James Patterson'un en iyi 3 kitabı

James B Patterson O tükenmez bir yazardır. Bunun güzel bir örneği onun en sembolik karakterlerinden biri olan Alex Cross'a odaklanan düzinelerce romanıdır. Tanınmış ajan Cross gibi bir karakter yarattığınızda, maceraları muazzam kârlar ve olağanüstü satışlar getirirse, onu daha da çok seveceğinizi düşünüyorum.

Bu kesinlikle yazara yönelik bir eleştiri değildir. Bir şey işe yararsa, neden değişelim? Ve eğer ihtiyar James hala Alex Cross'un maceralarını anlatacak cesarete sahipse, o zaman mükemmel.

Ancak özgünlük lekesinin yaratıcı kapasitesinin etrafına yayıldığı da daha az doğru değildir. "Siyahlardan" oluşan bir ekibin, anlatı önerilerini ne şekilde olursa olsun tamamlamaya özen gösterdiğini temin edenler var.

Tartışmanın ötesinde, romanları okunmaya devam ettiğinde ve sıralamanın zirvesine tırmandığında, bunun bir nedeni olacak. Birisi bunu iyi yaptığında, genellikle her yerde kötüleyenler doğar. James'in durumunda, reklamcılık geçmişiyle, belki de işini piyasaya nasıl uyarlayacağını biliyordu... Ne olursa olsun, kazandı.

Küçük bir şey olmayan tüm bunları söyledikten sonra, burada James Patterson hakkındaki edebi tavsiyelerimin özel sıralamasına geçiyorum.

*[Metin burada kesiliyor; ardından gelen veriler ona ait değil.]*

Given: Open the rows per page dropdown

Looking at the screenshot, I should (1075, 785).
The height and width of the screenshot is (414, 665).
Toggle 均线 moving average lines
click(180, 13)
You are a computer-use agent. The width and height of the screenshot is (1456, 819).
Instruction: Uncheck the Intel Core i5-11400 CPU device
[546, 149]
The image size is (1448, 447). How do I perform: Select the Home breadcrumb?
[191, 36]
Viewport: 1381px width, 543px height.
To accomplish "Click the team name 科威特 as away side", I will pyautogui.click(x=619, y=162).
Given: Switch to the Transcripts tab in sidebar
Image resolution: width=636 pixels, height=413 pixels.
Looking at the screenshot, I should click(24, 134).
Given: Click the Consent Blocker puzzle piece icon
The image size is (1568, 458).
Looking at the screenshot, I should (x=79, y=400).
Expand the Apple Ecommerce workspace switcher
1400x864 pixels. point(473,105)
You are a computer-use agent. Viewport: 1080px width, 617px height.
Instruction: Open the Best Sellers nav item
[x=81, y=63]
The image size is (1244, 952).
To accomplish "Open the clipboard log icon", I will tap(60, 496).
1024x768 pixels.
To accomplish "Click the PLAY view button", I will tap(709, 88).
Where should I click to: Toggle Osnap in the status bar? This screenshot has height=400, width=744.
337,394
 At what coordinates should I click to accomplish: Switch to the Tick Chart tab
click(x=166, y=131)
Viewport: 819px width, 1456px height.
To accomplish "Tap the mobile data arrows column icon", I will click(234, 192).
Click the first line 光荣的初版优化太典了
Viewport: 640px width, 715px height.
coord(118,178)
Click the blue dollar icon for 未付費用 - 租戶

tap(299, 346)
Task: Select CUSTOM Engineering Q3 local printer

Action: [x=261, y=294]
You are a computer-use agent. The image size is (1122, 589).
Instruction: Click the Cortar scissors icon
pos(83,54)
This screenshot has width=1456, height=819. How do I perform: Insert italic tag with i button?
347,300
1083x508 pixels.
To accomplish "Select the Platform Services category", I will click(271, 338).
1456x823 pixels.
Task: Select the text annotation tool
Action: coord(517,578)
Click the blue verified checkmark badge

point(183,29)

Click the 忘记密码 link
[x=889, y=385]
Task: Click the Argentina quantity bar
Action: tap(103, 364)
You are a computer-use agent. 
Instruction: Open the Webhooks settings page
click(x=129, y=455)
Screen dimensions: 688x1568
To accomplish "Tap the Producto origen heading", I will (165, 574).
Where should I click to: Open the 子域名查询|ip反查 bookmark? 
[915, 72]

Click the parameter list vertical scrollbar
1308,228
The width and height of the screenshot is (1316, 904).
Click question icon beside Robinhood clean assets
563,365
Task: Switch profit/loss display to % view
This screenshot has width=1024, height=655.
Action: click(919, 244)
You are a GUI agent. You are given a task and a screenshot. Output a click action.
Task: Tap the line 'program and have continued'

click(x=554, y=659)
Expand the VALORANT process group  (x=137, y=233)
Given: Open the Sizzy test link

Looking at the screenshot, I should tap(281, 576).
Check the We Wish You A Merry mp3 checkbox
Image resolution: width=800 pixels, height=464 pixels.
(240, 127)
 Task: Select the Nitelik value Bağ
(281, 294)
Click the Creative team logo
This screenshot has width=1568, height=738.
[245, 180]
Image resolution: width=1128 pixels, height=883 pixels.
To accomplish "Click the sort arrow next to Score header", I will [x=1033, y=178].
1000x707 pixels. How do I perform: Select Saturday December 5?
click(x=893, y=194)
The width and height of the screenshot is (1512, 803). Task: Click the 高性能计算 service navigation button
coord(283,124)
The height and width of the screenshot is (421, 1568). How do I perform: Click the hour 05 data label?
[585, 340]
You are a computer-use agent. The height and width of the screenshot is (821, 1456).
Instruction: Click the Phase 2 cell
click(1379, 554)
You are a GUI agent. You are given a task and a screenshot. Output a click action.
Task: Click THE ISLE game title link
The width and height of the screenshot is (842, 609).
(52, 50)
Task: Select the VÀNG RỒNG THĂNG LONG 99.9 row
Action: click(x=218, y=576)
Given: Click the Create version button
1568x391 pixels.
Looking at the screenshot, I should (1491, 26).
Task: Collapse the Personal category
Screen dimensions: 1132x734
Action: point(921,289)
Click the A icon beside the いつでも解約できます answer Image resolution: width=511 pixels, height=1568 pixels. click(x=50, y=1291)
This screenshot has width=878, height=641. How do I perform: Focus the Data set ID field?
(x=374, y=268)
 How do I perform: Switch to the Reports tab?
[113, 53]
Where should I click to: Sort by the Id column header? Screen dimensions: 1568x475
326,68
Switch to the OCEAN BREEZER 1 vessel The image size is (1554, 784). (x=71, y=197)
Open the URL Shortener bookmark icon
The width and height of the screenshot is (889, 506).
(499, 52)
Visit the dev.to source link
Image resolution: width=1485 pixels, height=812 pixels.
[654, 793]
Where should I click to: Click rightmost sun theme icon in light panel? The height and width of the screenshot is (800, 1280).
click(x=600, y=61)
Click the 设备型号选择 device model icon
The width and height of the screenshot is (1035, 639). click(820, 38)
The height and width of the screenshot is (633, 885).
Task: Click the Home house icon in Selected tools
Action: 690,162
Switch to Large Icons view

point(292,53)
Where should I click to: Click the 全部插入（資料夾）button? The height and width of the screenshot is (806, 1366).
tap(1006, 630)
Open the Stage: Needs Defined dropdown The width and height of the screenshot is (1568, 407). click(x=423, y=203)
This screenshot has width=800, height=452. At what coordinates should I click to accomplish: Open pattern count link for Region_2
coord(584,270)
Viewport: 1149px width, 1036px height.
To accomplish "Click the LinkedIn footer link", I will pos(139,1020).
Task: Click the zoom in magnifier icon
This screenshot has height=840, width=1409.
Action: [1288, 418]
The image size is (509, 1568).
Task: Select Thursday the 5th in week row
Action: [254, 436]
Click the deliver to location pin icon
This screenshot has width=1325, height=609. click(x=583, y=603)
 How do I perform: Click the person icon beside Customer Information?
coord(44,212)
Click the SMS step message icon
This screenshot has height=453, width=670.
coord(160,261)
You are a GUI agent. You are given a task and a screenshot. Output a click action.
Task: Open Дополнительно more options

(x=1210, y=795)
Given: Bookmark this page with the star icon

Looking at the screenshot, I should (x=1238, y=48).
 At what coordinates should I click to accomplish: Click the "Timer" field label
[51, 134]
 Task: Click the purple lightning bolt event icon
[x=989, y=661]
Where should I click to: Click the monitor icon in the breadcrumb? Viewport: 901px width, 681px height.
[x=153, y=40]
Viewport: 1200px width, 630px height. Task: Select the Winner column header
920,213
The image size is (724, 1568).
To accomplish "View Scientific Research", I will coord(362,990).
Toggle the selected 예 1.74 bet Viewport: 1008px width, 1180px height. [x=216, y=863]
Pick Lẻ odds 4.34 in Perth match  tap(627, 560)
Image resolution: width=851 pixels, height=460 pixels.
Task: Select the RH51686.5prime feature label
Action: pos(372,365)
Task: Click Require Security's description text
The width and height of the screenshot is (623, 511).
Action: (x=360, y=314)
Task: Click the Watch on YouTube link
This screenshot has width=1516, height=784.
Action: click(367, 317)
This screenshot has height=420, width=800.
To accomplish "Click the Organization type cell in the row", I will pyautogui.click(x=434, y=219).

James Patterson'dan Tavsiye Edilen Üç Roman

Karayolu suçları

En iyisi paylaşılırsa daha iyi olur. Hiç şüphe yok ki bu roman Patterson'un en iyi yönlerini ortaya çıkarıyor, özellikle de JD Barker gibi daha karanlık bir yazarla uyum içinde. Çünkü edebi tandemlerin olay örgüsüyle uyumlu yazarlardan oluşması olağan bir durumdur; türün gizem, polisiye ve hatta romantik olmasına değinen açık bir sahnelemesidir. İki yazarın birbirinden bu kadar farklı olması zaten daha alışılmadık bir durum. J. D. Barker y James Patterson bir roman üzerinde güçlerinizi birleştirin.

Her şeyden önce egolar yüzünden. Patterson'ın Barker'da yeni başlayan biri, ticaretin çırağı olarak görmemesi bana garip geliyor, Barker ise Patterson'ı edebiyatın önceki kuşağının dinozoru olarak görebiliyor.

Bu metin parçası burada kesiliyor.